ENTRIES PROVIDED Block Start

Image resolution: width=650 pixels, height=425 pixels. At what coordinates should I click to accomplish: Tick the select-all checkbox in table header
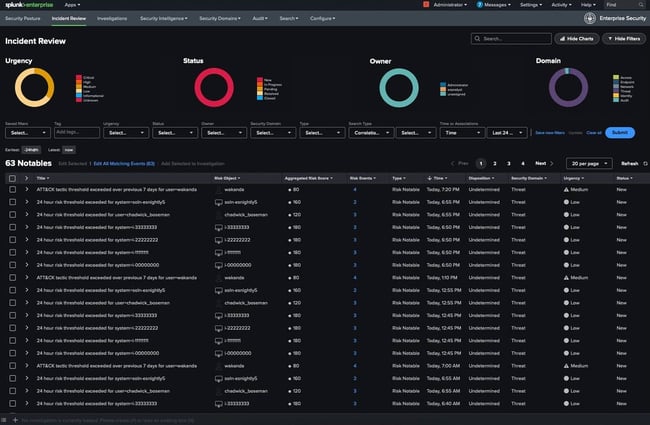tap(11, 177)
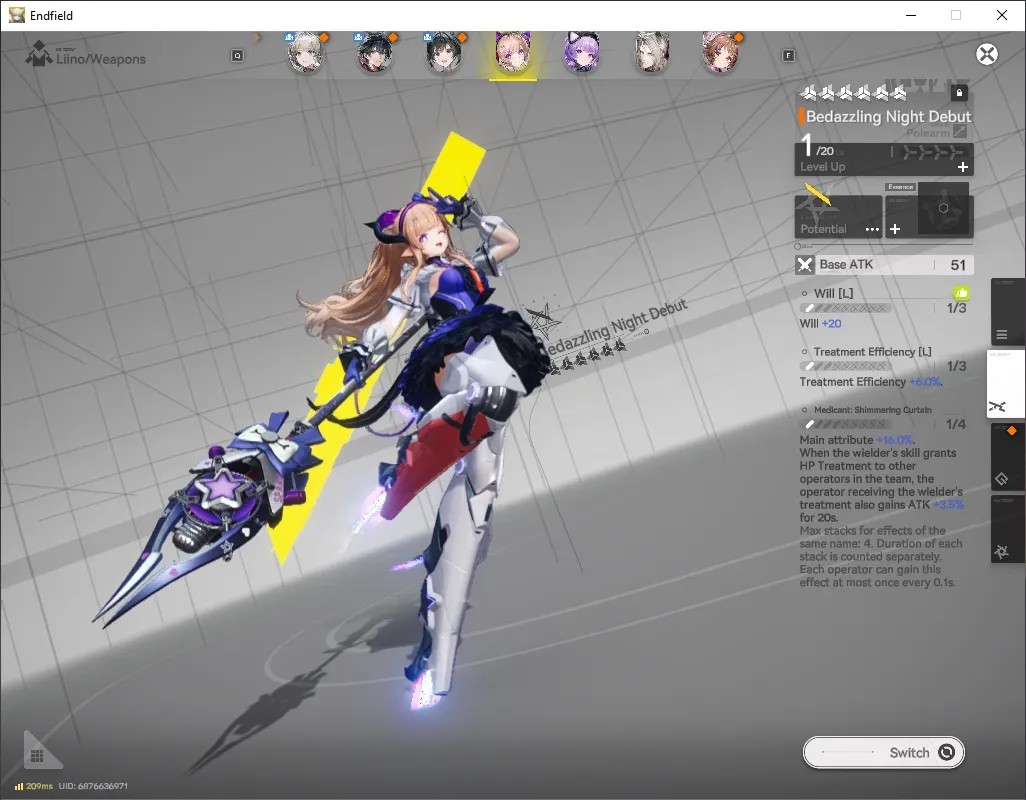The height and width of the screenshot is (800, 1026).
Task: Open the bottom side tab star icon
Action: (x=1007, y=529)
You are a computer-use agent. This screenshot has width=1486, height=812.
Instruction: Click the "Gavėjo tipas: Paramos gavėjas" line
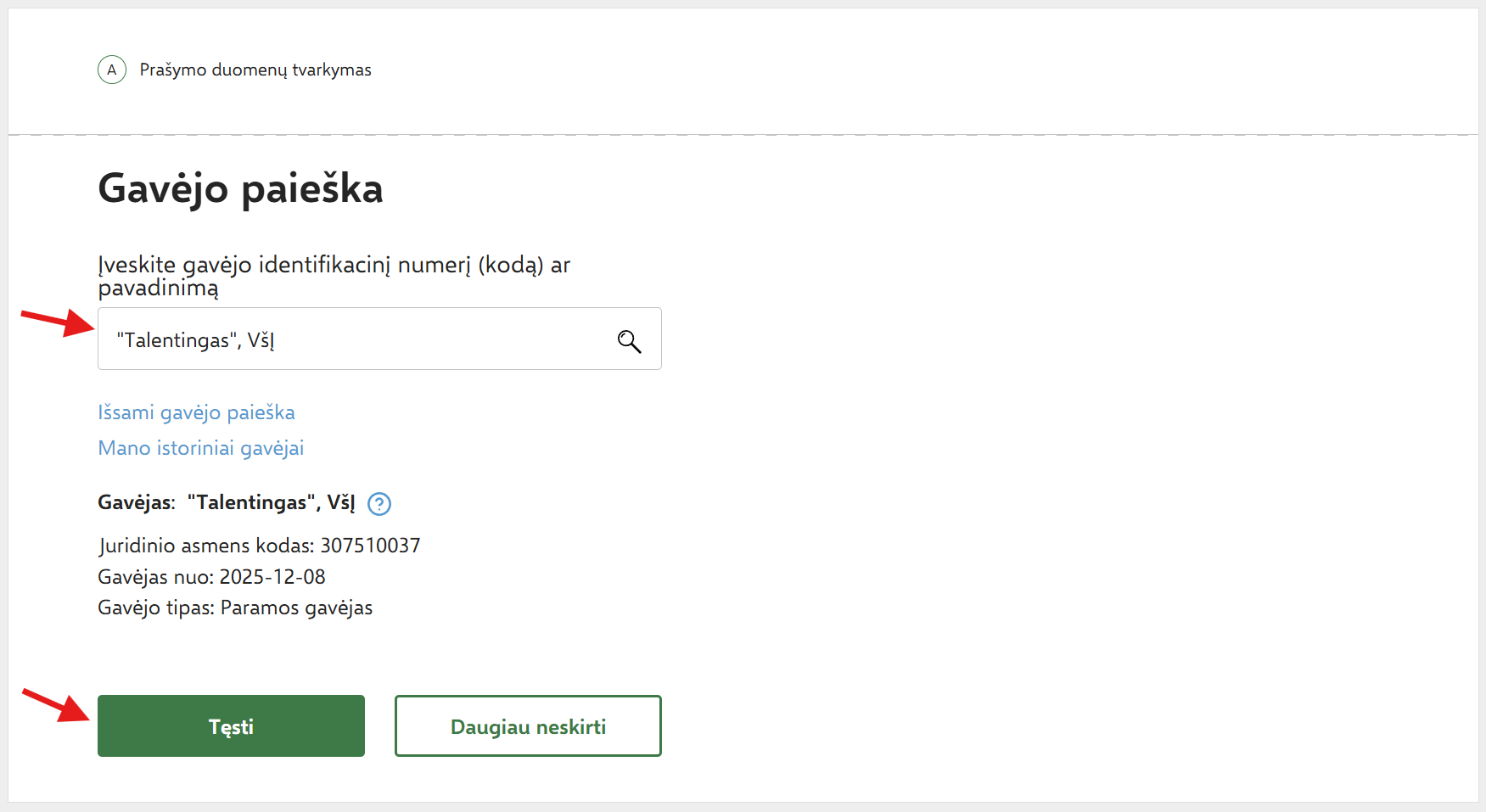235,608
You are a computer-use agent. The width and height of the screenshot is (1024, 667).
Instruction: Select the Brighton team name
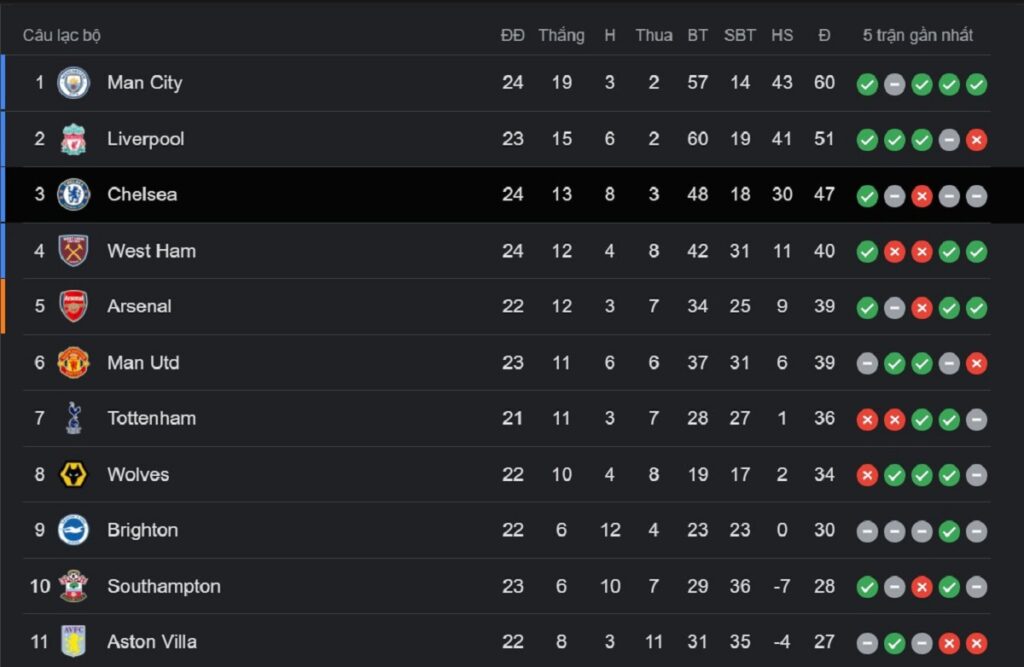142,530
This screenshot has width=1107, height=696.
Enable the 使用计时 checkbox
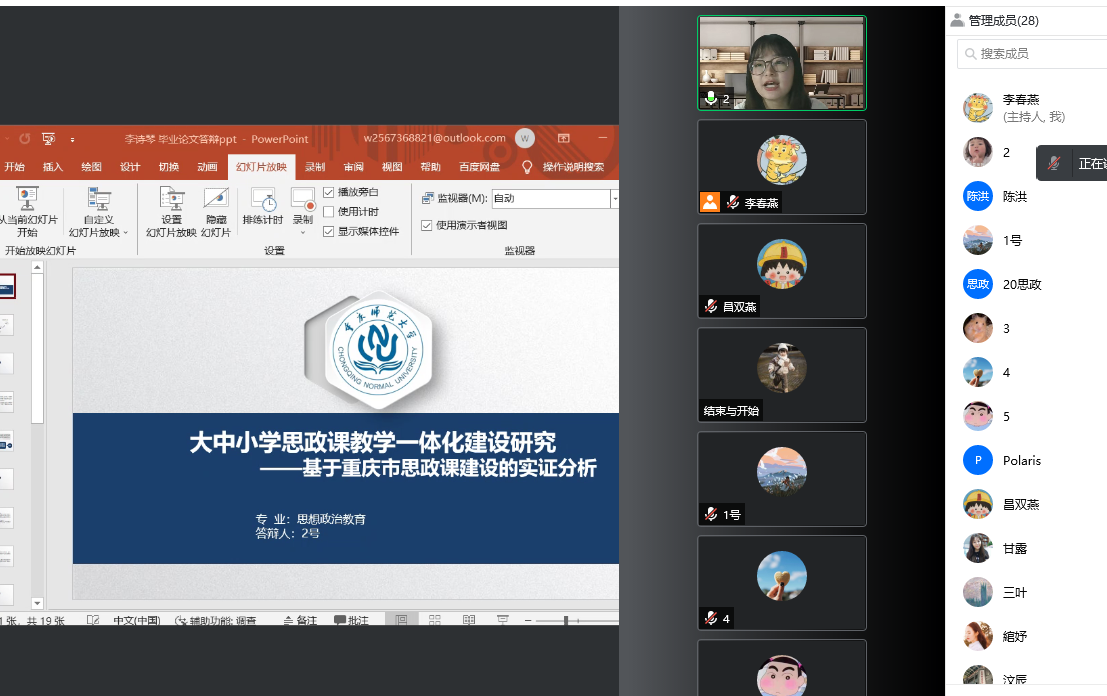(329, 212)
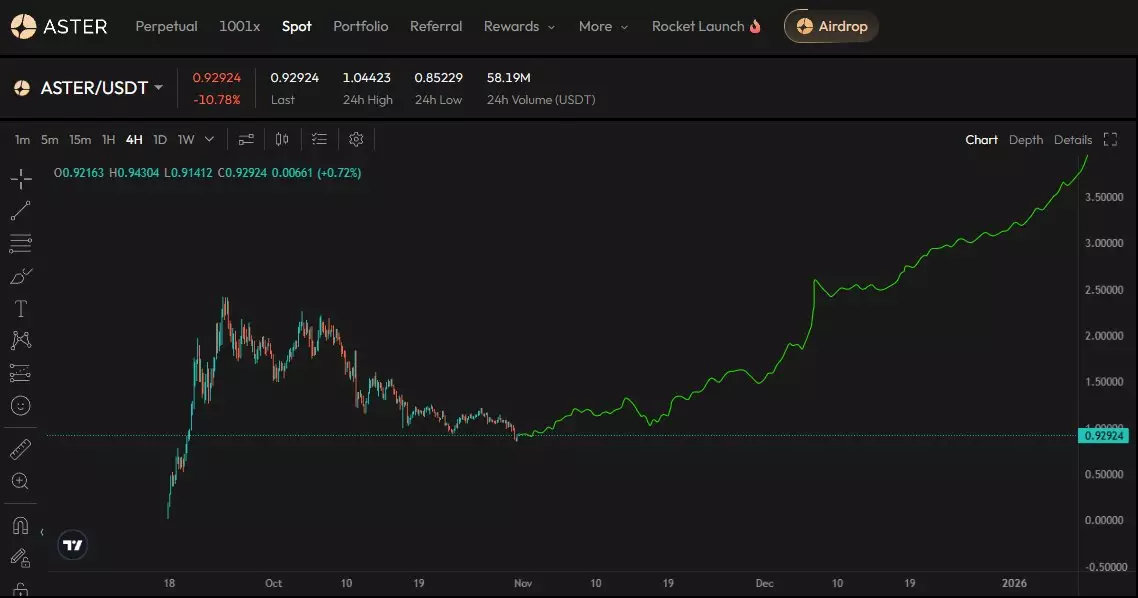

ENTRIES PROVIDED Block End

== ACTIVITY ==
Lines containing the word "This": copy every one of them from the records above.

== EXPECTED ANSWER ==
You are a computer-use agent. This screenshot has width=1486, height=812.
This screenshot has width=1107, height=696.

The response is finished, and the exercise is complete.